Eight Things to Consider if a Tenant Abandons Your Rental

Property abandonment is a rare but complex issue that, if mishandled, can get a landlord in legal trouble.

So, let’s look at the key things to consider if a tenant abandons your rental without notice.

Sign the agreement The Concept of Legal Procedure and Litigation.

What is abandonment?

When a tenant leaves a rental before the end of their contract (usually without notifying the landlord), it’s called abandonment.

If a landlord suspects their tenant has ‘done a runner’, then it’s important that they follow these tips.

Talk to an expert

If you think you’re dealing with tenancy abandonment, speak to a professional (your letting agent or lawyer) about next steps. Many well-intentioned landlords slip up because they don’t understand the law.

Don’t act impulsively

If a tenant is late with their rent and doesn’t respond to your calls and emails, you can’t just let yourself into the property to see what’s going on. By law, you must give notice of an inspection, and the tenant needs to agree to the visit.

Keep an open mind

Don’t jump to conclusions. The tenant may have slipped away to avoid rental or repair bills. Or they may have been in an accident or had a family bereavement and intend to return.

Be thorough

Write to the tenant at any contact addresses you have for them (last known address, next of kin, etc.). Ask them to confirm in writing that they’ve moved out. Speak to neighbours, local authorities and anyone else who could shed some light.

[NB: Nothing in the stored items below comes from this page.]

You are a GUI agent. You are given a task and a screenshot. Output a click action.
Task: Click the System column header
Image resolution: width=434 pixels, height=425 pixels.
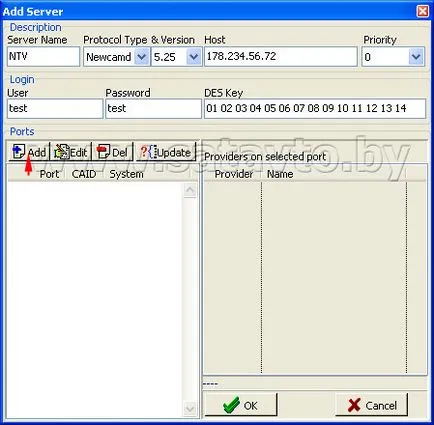tap(126, 174)
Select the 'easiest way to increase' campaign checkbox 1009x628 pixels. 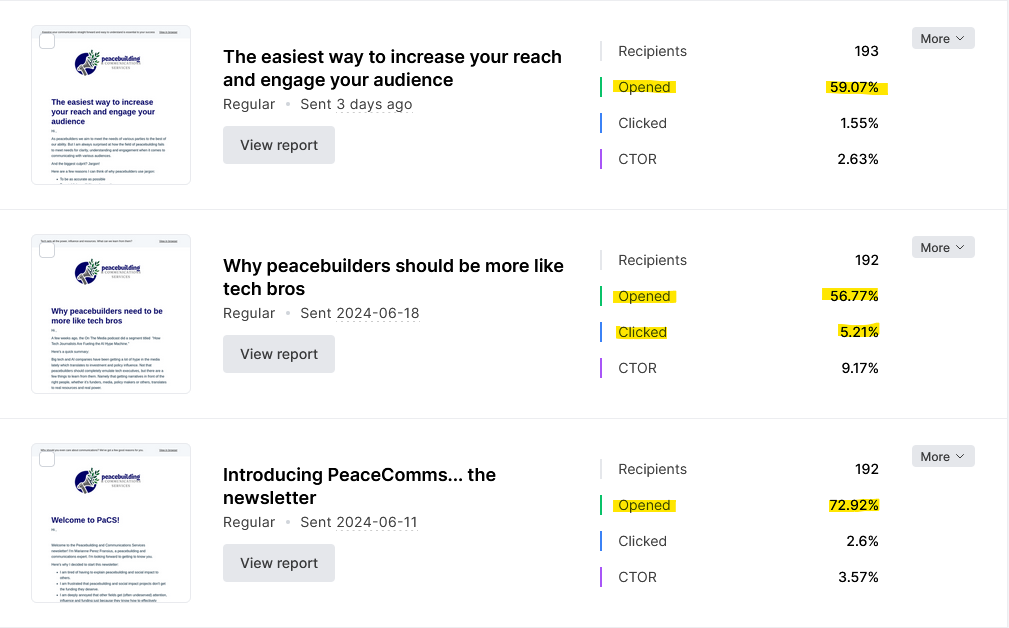[x=47, y=41]
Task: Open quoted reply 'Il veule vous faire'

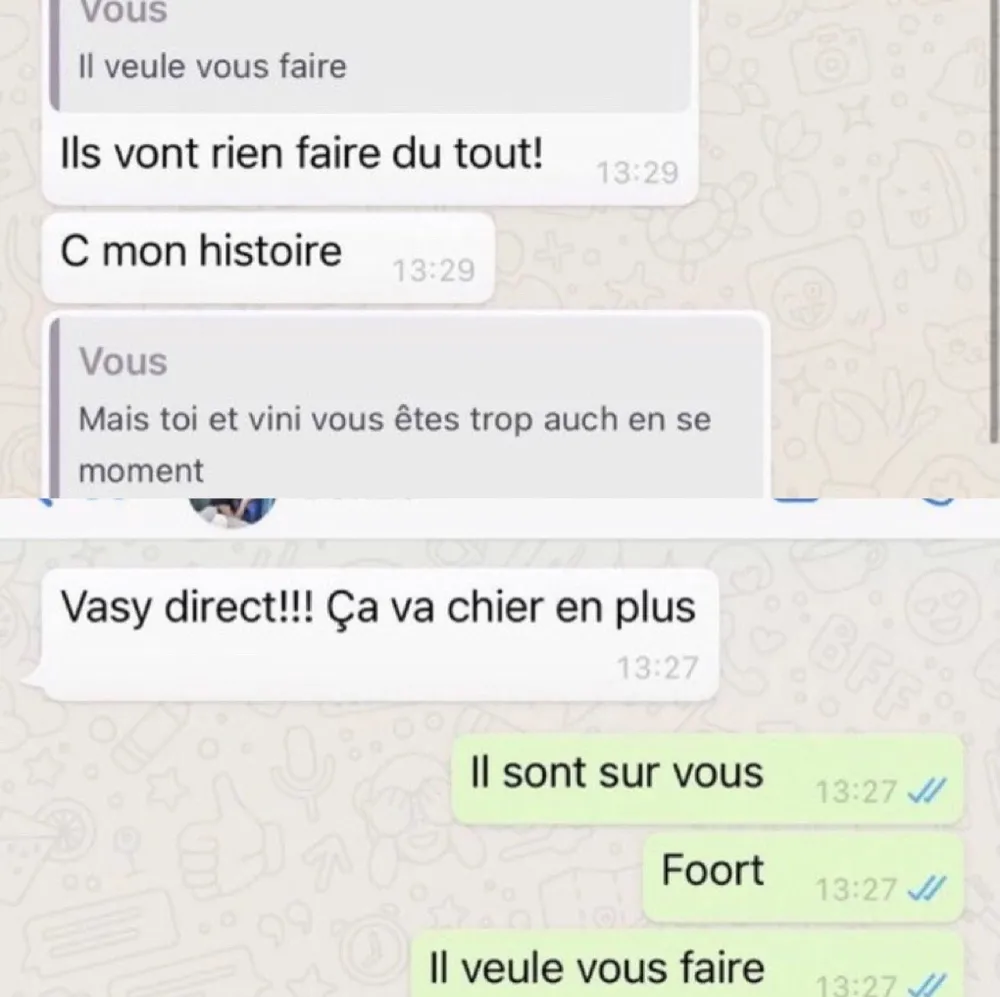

Keep a note of your attempts to track down your tenant. It’s vital to have evidence to demonstrate you’ve made a concerted effort to find them.

Accessing the property

You can enter the property without tenant approval in some circumstances. You can act if there are signs of abandonment (for example, unpaid rent, no possessions at the property) and safety concerns (such as a gas leak, flood or fire).

Take a witness

If you go into the rental to address a safety issue, take a witness and leave an abandonment notice explaining that you intend to change the locks. (Contact us before you take this step, as there’s a lot of detail here to consider.)

Notice of abandonment

Before you can regain possession, you need to demonstrate that you’ve made exhaustive efforts to contact the tenant. There are rules regarding how many notices of abandonment you must serve and how much time you give a tenant to respond. Speak to a lawyer or letting agent before you go down this route.

As you can see, there are many facets to managing tenancy abandonment. The above guide is an overview of key issues but does not constitute legal advice.

To ensure you follow the law and avoid any messy legal comeback, get a professional to guide you through the process.